## Task description
Count, in the listing that follows, every line containing the word "agent". Give the number by itself.

**** Record extracts

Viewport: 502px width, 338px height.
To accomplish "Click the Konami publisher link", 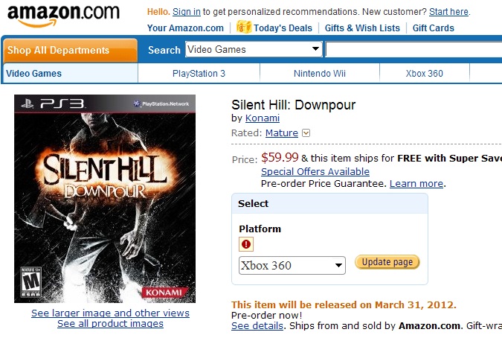I will [x=263, y=118].
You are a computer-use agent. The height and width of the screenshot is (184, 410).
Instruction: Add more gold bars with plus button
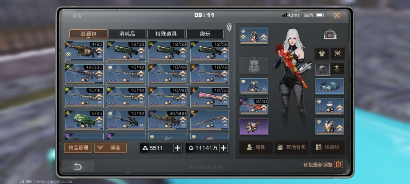[x=178, y=148]
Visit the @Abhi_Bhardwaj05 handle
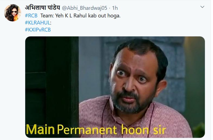The image size is (213, 140). [84, 8]
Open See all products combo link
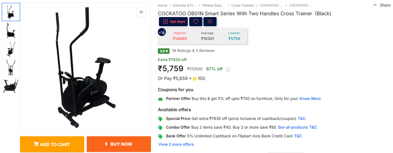Screen dimensions: 393x153 tap(293, 128)
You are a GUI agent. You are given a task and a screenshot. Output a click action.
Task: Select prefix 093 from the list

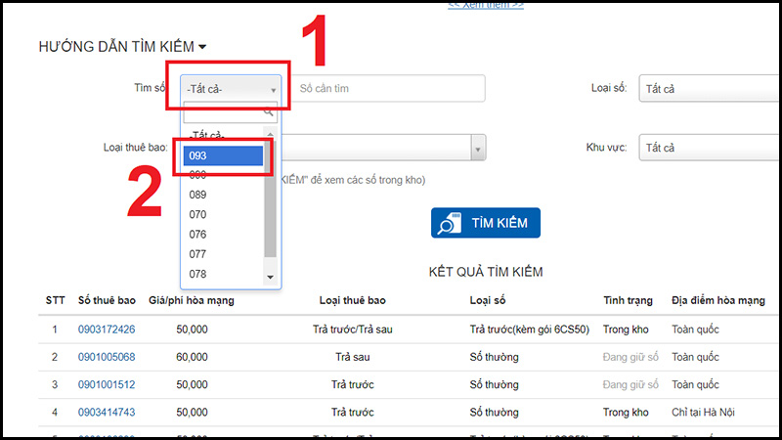pos(223,155)
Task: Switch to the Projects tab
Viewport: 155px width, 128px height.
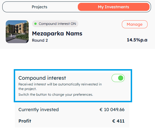Action: (x=39, y=7)
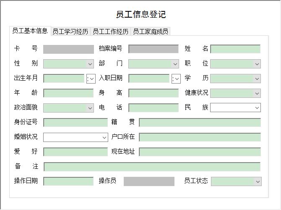The height and width of the screenshot is (210, 281).
Task: Open the 学历 dropdown
Action: point(257,79)
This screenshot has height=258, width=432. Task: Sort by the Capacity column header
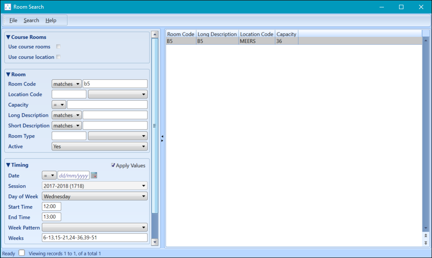pos(286,34)
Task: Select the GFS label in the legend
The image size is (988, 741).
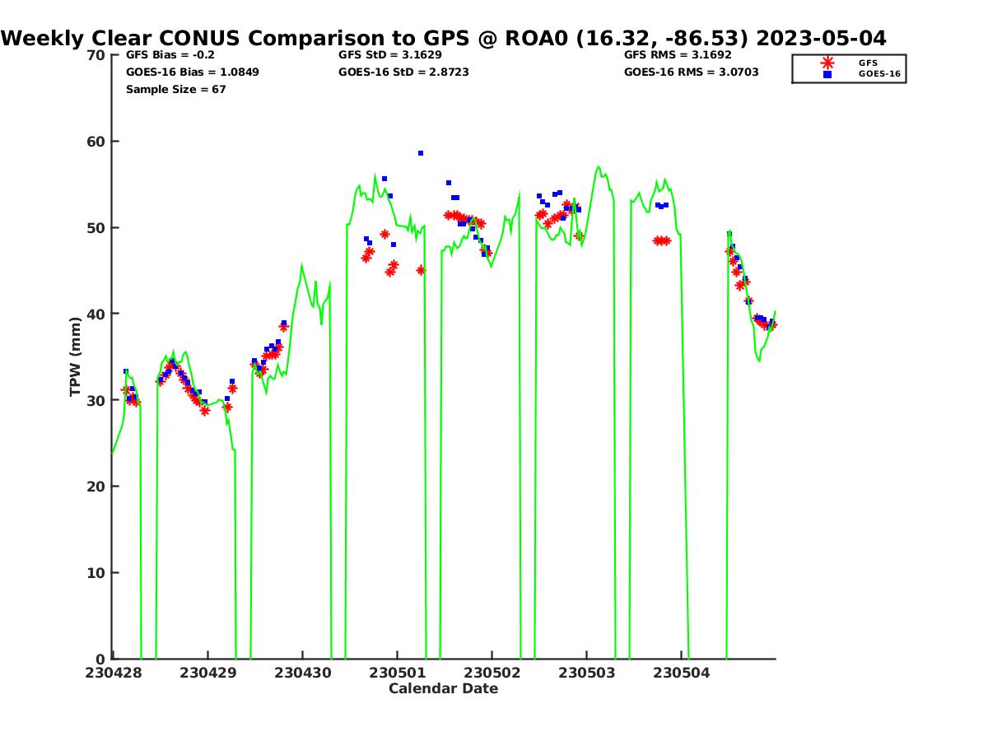Action: (868, 63)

********

## Solution for this task
2